** BEGIN **

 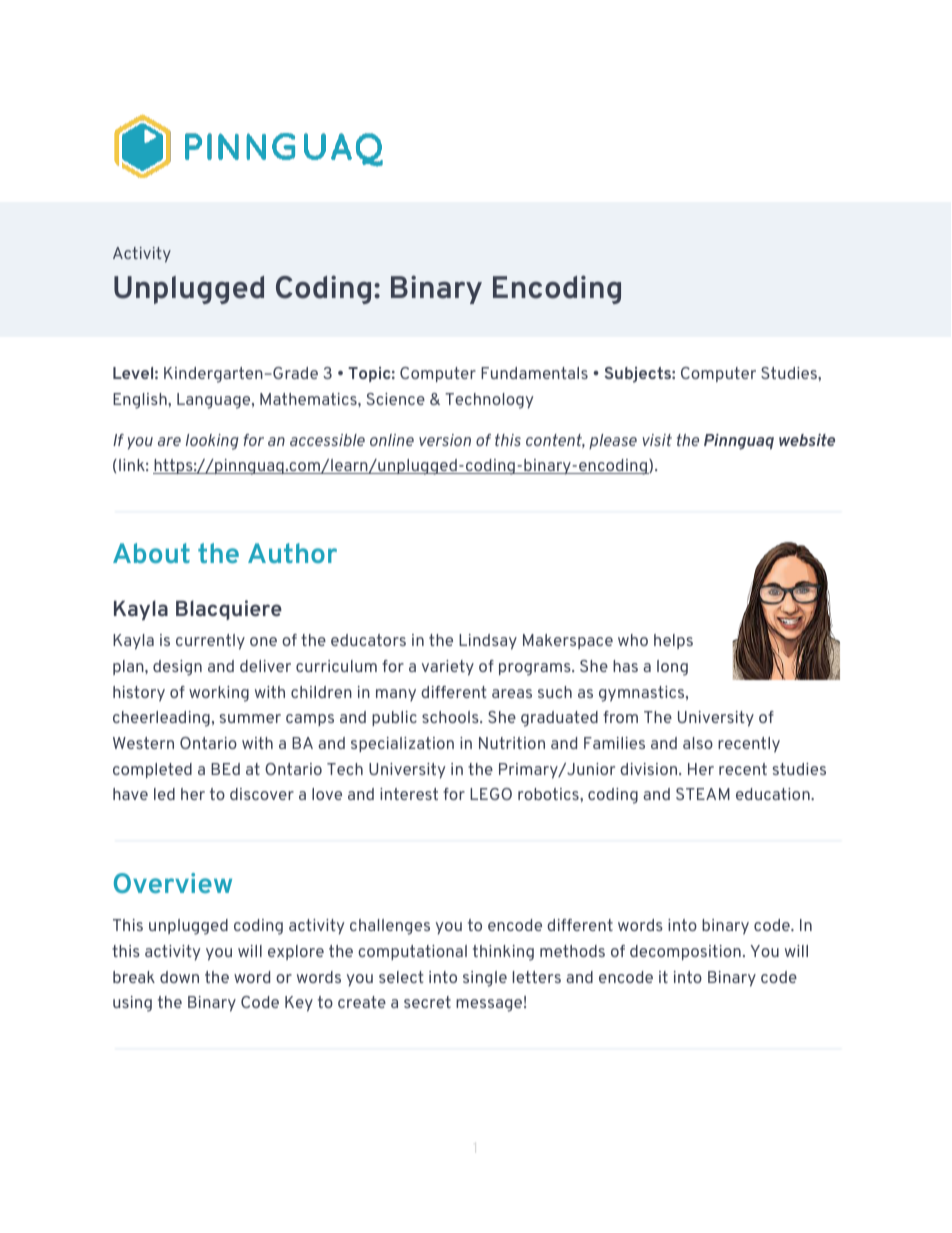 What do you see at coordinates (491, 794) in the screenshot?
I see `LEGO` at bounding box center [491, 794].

** END **
** BEGIN **

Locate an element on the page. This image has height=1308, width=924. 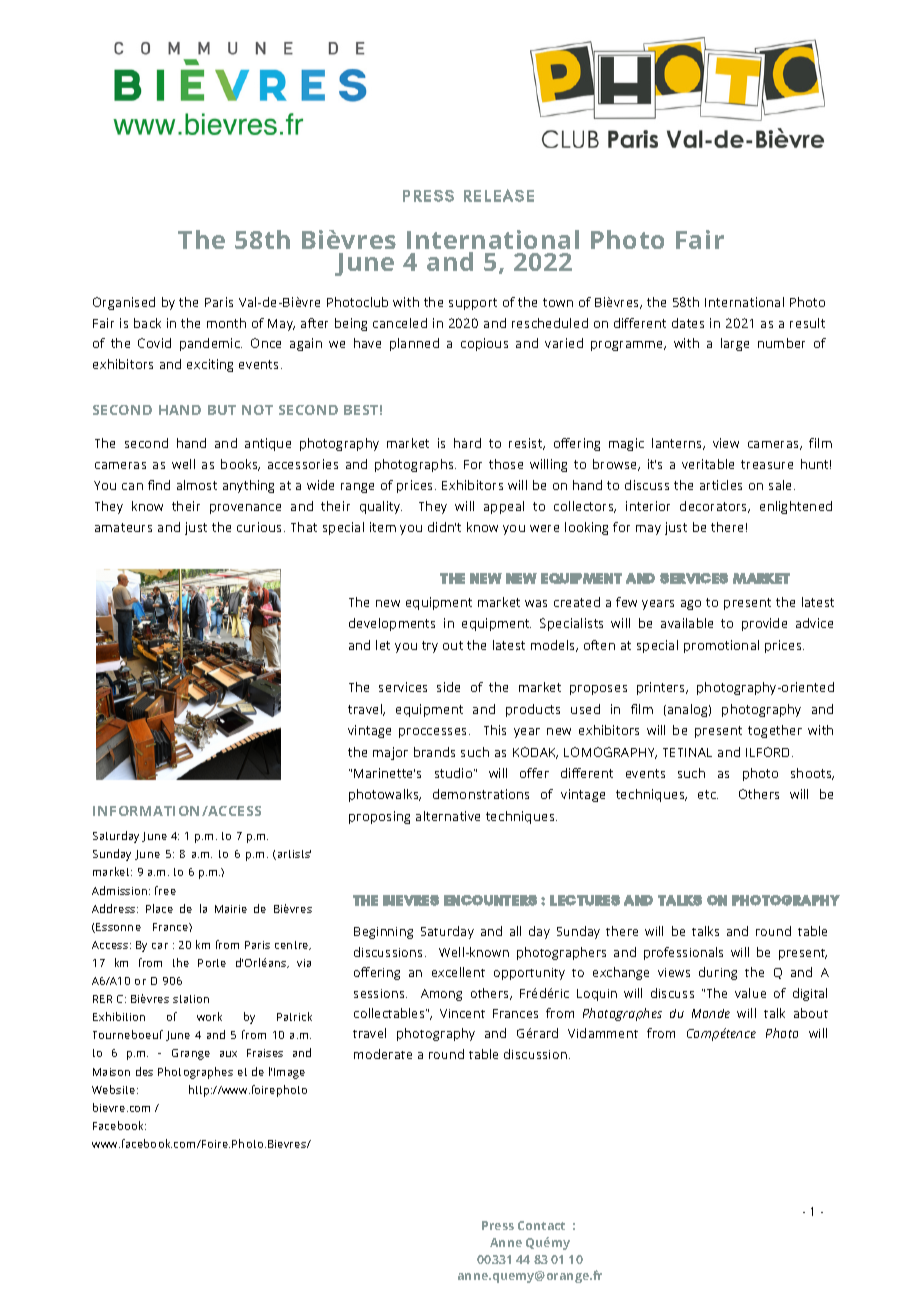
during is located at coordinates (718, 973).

** END **
** BEGIN **

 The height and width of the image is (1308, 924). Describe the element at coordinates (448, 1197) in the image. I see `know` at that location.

** END **

§ **What the exercise asks**
Reproduce word for word the stretch from the line containing "What do you" through the line containing "center [491, 794].", leaving out the pictures.

§ **Output**
  What do you see at coordinates (491, 794) in the screenshot?
I see `LEGO` at bounding box center [491, 794].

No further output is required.